Greatest hits album by En Vogue
- Released: June 1, 1999
- Recorded: September 1989–1999
- Genre: R&B; pop; hip-hop; soul;
- Label: East West
- Producer: Foster & McElroy

En Vogue chronology
| EV3 (1997) | Best of En Vogue (1999) | Masterpiece Theatre (2000) |

Singles from Best of En Vogue
- "No Fool, No More" Released: September 22, 1998;

= Best of En Vogue =

Best of En Vogue is the first greatest hits compilation album by the American R&B/pop group En Vogue. It was released in 1999 on East West Records. The album comprises nearly all of their hit singles released between the years of 1990 and 1998.

The compilation features hit songs from their albums; Born to Sing (1990), Funky Divas (1992), and EV3 (1997). It also includes "No Fool, No More" recorded for the film soundtrack Why Do Fools Fall in Love.

Other tracks include their hits "Don't Let Go (Love)", "Whatta Man", "My Lovin' (You're Never Gonna Get It)", "Free Your Mind", "Runaway Love", and remixes of "Let It Flow" and first hit single, "Hold On".

Professional ratings
Review scores
| Source | Rating |
| AllMusic | link |
| Robert Christgau | B+ link |
| The Rolling Stone Album Guide | link |

==Track listing==
All tracks written by Thomas McElroy and Denzil Foster, except noted otherwise.

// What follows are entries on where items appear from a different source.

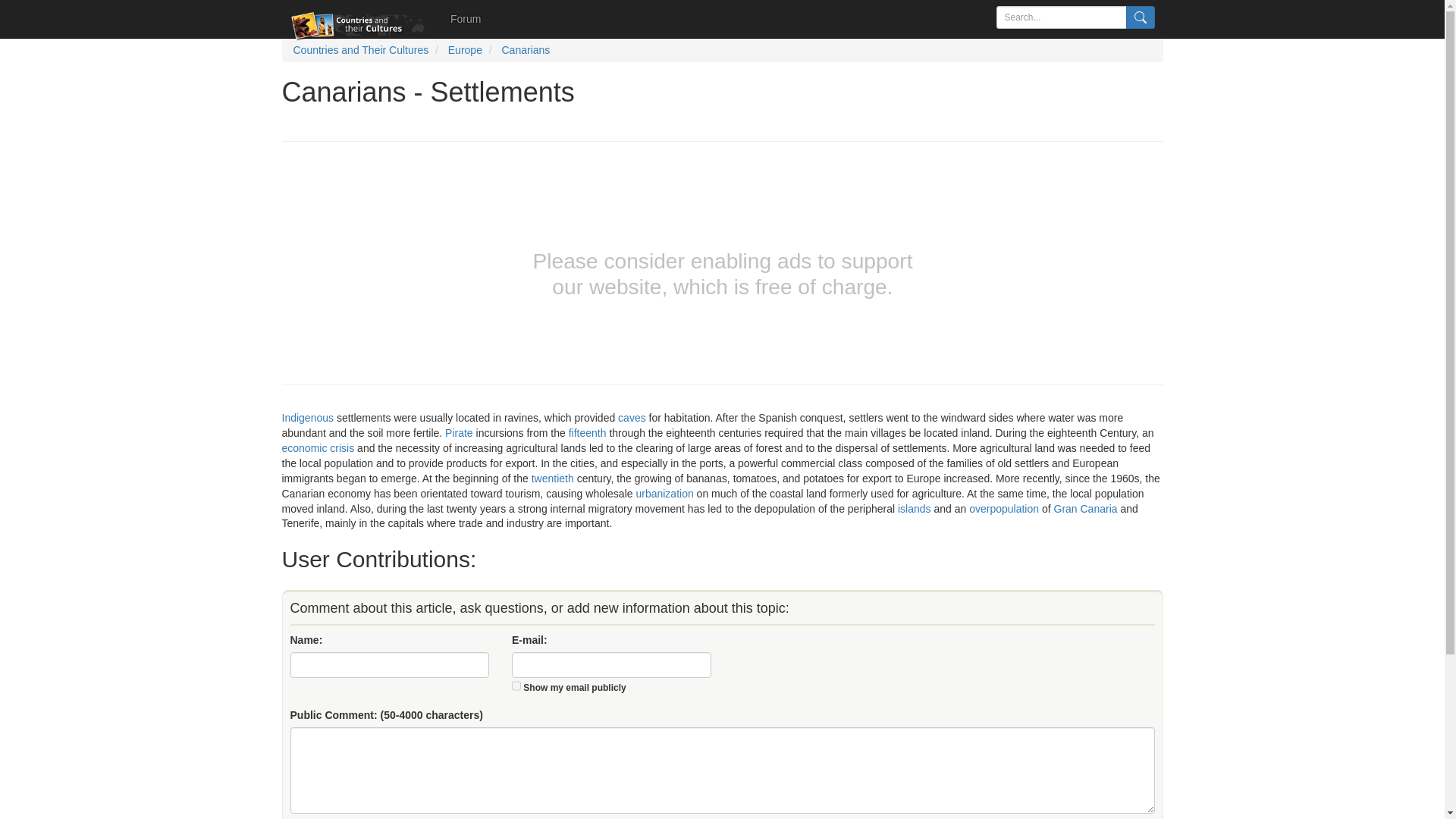
View 'islands' definition from Wikipedia (914, 508)
View 'pirate' definition from Wikipedia (459, 432)
View 'indigenous' definition from Wikipedia (308, 417)
overpopulation (1004, 508)
twentieth (552, 478)
Forum (465, 18)
islands (914, 508)
Europe (464, 50)
View 'urbanization' definition from Wikipedia (663, 493)
View 'economic crisis' definition from Wikipedia (318, 448)
fifteenth (588, 432)
View 'caves' definition from Wikipedia (631, 417)
economic crisis (318, 448)
View 'overpopulation' definition from Wikipedia (1004, 508)
Given the description of an element on the screen output the (x, y) to click on. 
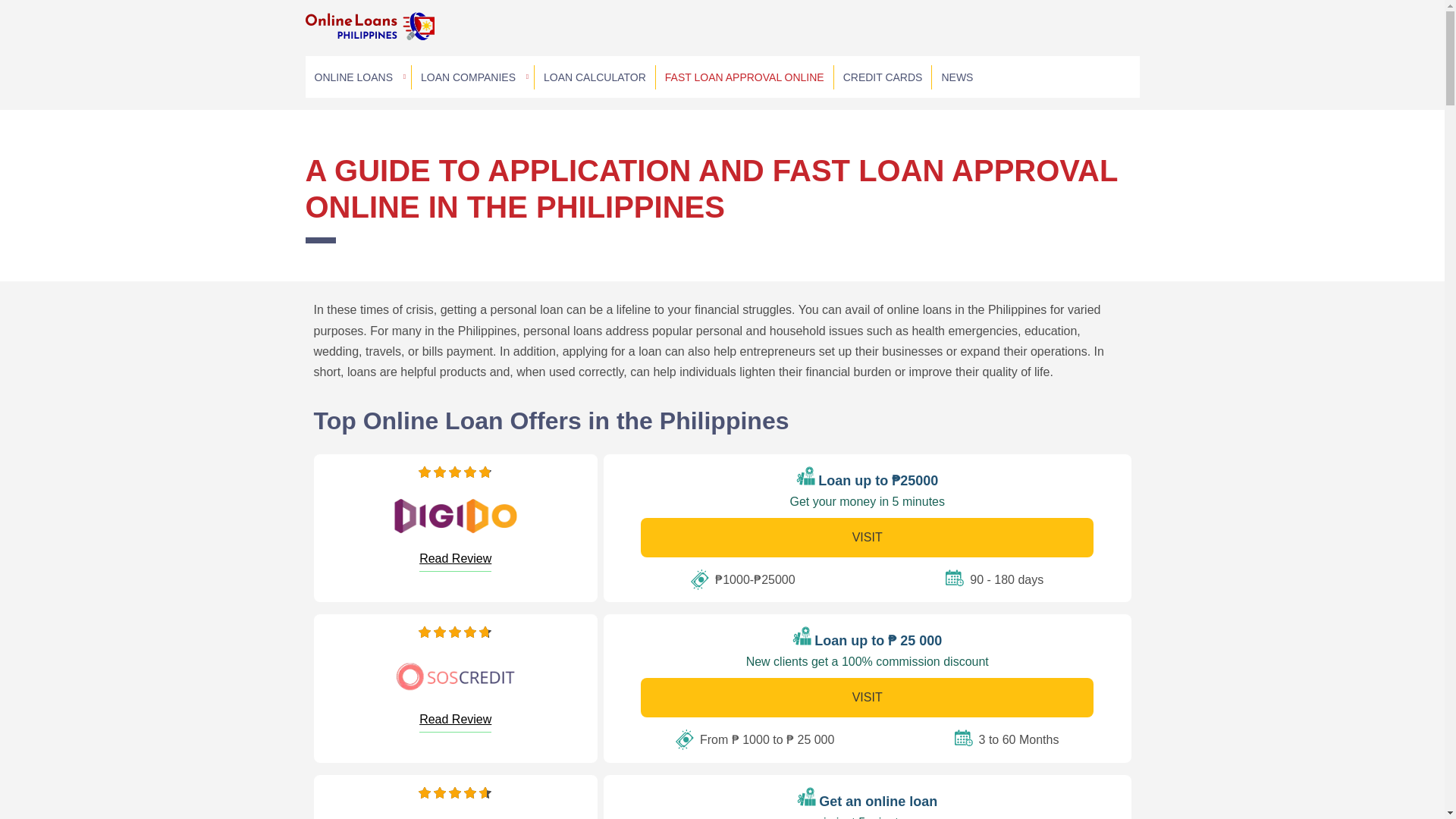
ONLINE LOANS (357, 77)
Online Loans Philippines (368, 33)
Given the description of an element on the screen output the (x, y) to click on. 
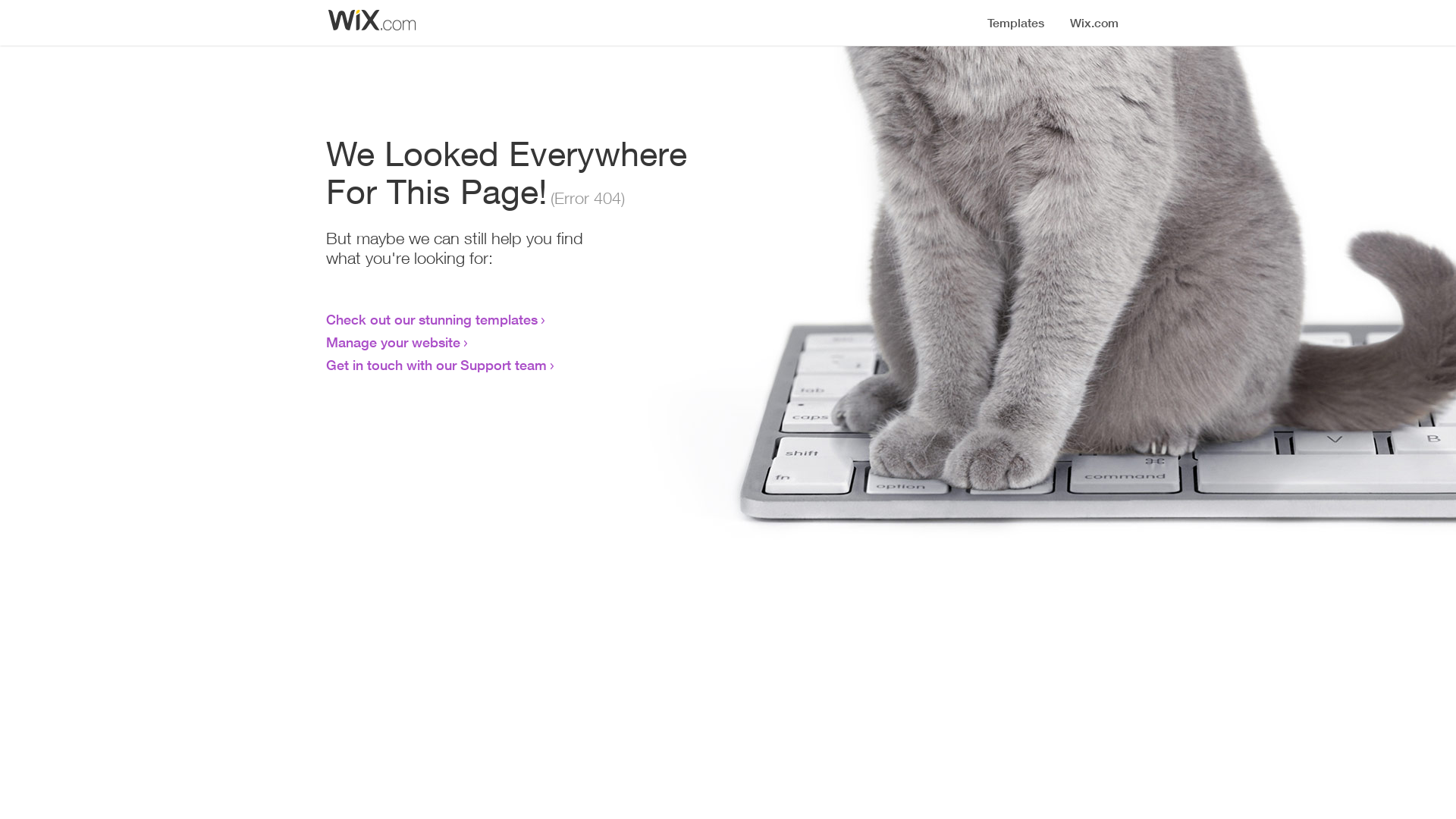
Get in touch with our Support team Element type: text (436, 364)
Manage your website Element type: text (393, 341)
Check out our stunning templates Element type: text (431, 318)
Given the description of an element on the screen output the (x, y) to click on. 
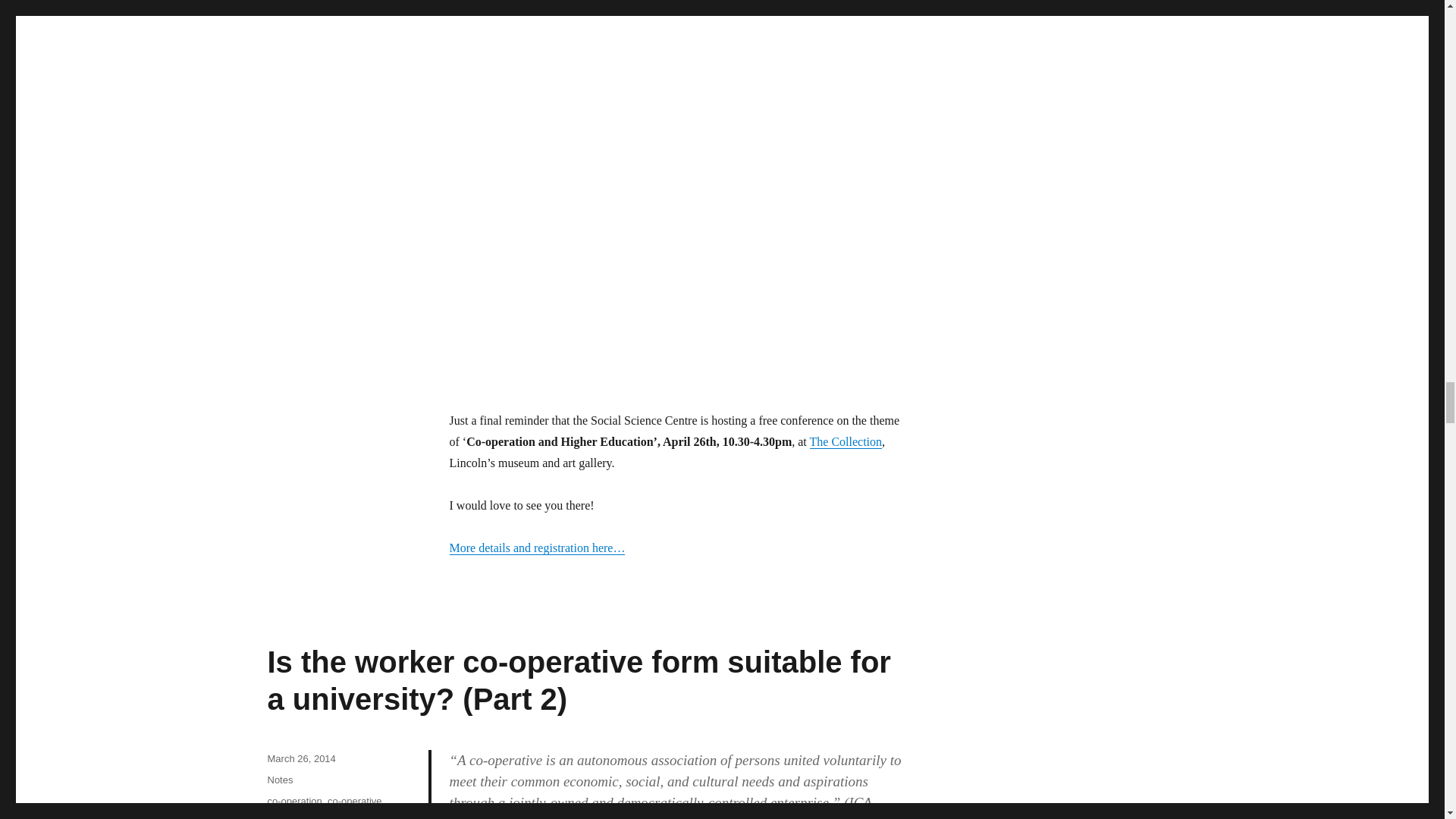
The Collection and Usher Gallery (845, 440)
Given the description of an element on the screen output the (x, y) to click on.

| No. | Title | Writer(s) | Album | Length |
|---|---|---|---|---|
| 1. | "My Lovin' (You're Never Gonna Get It)" |  | from the album Funky Divas | 4:42 |
| 2. | "Hold On" |  | from the album Born to Sing | 5:04 |
| 3. | "Whatta Man" (featuring Salt-N-Pepa) | Cheryl James, David Crawford, Hurby Azor | from the album Runaway Love | 4:55 |
| 4. | "Free Your Mind" |  | from the album Funky Divas | 4:52 |
| 5. | "Don't Let Go (Love)" | Andrea Martin, Ivan Matias, Marqueze Ethridge, Organized Noize | from the album EV3 | 4:51 |
| 6. | "Giving Him Something He Can Feel" | Curtis Mayfield | from the album Funky Divas | 3:57 |
| 7. | "No Fool, No More (Mick Guzauski Mix)" | Diane Warren | from the album Why Do Fools Fall in Love | 4:18 |
| 8. | "Whatever" | Giuliano Franco, Keith Andes | from the album EV3 | 4:20 |
| 9. | "Lies" | Terry Ellis, Dawn Robinson, Cindy Herron, Maxine Jones, Khayree Shaheed | from the album Born to Sing | 4:16 |
| 10. | "Give It Up, Turn It Loose" |  | from the album Funky Divas | 5:12 |
| 11. | "Runaway Love" (featuring FMob) |  | from the album Runaway Love | 4:59 |
| 12. | "Too Gone, Too Long" | Diane Warren | from the album EV3 | 4:42 |
| 13. | "Let It Flow" |  | from the album EV3 | 5:38 |
| 14. | "Love Don't Love You" |  | from the album Funky Divas | 3:55 |
| 15. | "Let It Flow (Funky Food Radio Mix)" |  | bonus track | 3:58 |
| 16. | "Hold On (Tuff Jam's Classic Garage Remix)" |  | bonus track | 6:17 |

==Personnel==
- Producer – Denzil Foster, Thomas McElroy
- Producer – Babyface
- Producer – David Foster
- Executive producer – Denzil Foster, Thomas McElroy

==Charts==

| Chart (1999) | Peak position |
|---|---|
| Australian Albums (ARIA) | 183 |
| Austrian Albums (Ö3 Austria) | 37 |
| Dutch Albums (Album Top 100) | 43 |
| German Albums (Offizielle Top 100) | 61 |
| UK Albums (Official Charts) | 39 |
| UK R&B Albums (Official Charts) | 4 |

==Certifications==

| Region | Certification | Certified units/sales |
| United Kingdom (BPI) | Silver | 60,000^{^} |
^{^} Shipments figures based on certification alone.